Required work – The reply should consist of one number, the count of lines below in which the word "agent" appears.

Data listing –
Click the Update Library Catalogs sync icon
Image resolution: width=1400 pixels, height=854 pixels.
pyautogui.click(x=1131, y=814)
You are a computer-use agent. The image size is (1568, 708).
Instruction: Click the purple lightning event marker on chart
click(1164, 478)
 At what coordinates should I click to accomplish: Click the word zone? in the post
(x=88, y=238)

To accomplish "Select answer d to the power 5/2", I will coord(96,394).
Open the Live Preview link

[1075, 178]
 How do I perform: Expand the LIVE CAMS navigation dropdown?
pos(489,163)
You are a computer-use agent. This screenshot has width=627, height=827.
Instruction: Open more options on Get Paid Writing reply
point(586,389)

Result of the task – 2